Su lengua se introducía entre mis labios sexuales causándome un cosquilleo del que hubiera deseado no sentir, no por molesto, sino por inconveniente. Cogí al macaco de los pelos de la cabeza y me sorprendía a mí misma diciéndole: -¡Cómetelo todo! ¡Mono cabroncete!-

EL mono me lamía y me ponía calentísima. De pronto el mono comenzó a introducir su dedo dentro de mi sexo, como queriendo sacar miel de una colmena.

Lo metía, lo olía y lo chupaba. Así estuvo un rato hasta que ya. Sin poderlo aguantar más, comencé a correrme ante la mirada sorprendida del Señor Jota. Entonces, al señor Jota parecía que se le encendió una lucecita en su cerebro atrofiado y se volvió a colocar entre mis piernas y comenzó a presionar con su picha contra mí.

Si antes tuvo mi querido macaco buena puntería, esta vez se equivocó de agujero. Comencé a sentir la puntita carnosa y a diferencia de la humana, afilada entre mis nalgas e introducirse en mí levemente, tras lo cual, descargó en mi interior unas gotas de semen, mientras yo terminaba de correrme por el placer que había producido anteriormente su dedo en mi sexo y la excitación morbosa del miembro viril del señor Jota entre mis nalgas.

Quedé así tendida y el señor Jota a mi lado. Le acariciaba la espalda peluda y el Señor Jota estaba ahora calmado y de nuevo, después de un par de semanas de abstinencia, amable.

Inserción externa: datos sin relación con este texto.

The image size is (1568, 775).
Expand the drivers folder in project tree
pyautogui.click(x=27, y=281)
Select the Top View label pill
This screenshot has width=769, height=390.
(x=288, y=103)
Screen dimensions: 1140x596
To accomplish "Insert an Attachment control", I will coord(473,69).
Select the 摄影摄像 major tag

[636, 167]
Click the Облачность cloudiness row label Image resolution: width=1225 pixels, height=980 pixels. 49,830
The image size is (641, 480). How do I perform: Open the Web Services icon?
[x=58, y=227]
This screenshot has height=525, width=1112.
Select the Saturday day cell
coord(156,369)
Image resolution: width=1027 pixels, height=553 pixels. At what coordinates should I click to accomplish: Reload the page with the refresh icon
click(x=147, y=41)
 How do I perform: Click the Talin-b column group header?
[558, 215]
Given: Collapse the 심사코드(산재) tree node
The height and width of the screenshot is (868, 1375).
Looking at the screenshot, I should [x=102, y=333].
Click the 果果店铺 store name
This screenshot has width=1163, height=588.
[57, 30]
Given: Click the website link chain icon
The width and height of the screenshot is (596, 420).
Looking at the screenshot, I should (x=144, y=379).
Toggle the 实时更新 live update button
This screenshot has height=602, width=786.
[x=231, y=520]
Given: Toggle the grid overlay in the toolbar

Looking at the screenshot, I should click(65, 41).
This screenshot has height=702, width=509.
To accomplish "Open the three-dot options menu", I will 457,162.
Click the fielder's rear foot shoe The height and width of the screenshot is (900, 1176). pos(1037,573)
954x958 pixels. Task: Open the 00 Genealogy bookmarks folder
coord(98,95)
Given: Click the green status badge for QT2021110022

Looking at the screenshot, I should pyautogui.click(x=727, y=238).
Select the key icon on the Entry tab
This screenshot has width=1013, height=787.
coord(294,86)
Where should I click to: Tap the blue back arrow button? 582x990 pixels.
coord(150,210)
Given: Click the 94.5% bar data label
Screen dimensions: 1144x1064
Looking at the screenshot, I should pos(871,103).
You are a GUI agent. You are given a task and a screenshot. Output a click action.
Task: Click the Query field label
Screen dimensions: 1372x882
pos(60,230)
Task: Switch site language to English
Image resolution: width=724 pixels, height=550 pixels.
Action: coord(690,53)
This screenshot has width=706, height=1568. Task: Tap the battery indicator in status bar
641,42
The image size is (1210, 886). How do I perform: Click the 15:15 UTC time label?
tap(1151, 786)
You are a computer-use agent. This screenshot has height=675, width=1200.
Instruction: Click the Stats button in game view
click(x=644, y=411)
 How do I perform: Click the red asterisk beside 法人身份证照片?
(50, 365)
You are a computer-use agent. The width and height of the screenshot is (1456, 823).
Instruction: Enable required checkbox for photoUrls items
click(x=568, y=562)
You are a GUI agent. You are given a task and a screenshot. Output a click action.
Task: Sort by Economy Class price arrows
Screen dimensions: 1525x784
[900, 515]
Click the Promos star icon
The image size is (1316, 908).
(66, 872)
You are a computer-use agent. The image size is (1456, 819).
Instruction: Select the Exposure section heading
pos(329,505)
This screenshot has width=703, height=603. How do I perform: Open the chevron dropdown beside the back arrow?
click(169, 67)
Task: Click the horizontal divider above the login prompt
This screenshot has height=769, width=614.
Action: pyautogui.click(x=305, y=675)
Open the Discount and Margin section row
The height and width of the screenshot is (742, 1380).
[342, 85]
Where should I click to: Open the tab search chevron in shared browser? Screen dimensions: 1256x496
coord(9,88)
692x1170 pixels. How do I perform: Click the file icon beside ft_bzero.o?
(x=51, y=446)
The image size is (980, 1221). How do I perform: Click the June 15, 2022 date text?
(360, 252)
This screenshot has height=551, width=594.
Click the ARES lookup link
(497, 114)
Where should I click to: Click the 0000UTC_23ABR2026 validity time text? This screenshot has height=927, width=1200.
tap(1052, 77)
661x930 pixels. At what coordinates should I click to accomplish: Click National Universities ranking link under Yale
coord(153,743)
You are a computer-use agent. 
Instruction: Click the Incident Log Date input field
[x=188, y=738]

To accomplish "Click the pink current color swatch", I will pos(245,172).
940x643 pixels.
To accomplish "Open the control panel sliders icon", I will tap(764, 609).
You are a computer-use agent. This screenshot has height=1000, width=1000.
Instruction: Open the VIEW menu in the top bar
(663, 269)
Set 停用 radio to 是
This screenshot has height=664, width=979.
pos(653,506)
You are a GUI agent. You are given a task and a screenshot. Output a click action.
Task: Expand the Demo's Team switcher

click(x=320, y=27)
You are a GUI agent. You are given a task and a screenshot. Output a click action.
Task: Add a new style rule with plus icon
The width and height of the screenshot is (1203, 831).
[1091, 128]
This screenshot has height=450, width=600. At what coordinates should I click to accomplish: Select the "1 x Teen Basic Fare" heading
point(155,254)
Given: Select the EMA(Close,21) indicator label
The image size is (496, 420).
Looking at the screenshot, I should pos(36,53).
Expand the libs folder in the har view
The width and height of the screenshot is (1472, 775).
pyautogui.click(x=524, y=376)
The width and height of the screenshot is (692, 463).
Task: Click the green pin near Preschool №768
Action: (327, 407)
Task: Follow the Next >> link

Bueno, lo llevé de la mano hasta la jaula.

A la mañana siguiente, cuando viajaba en el metro, vi a un señor muy peludo enfrente de mí. Debajo de la camisa asomaba un brazo cubierto de negro vello. Me empecé a acordar del señor Jota y me excité. Luego pasé por una farmacia y compré preservativos, así, sin pensar en nada.

El caso es que cuando llegué al laboratorio, el señor jota me lanzó un beso desde su jaula que «se me hizo el chocho Pepsi cola». Tuvimos unos meses de pasión animal y cuando se acabaron las prácticas lloramos los dos como unos bobos.

El gran beneficiado fue el doctor Jandel Grijandel, responsable del laboratorio, pues por no separarme de mi mono, soy capaz de hacer de «Lewinsky» las veces que sea.

Y aquí estamos, mañana comienza mi investigación sobre «el comportamiento afectivo del chimpancé de Nigeria con los humanos». No me juzguéis mal. El amor es el amor. Aunque el tipo sea poco inteligente y lleno de pelos, el señor Jota es muy cariñoso.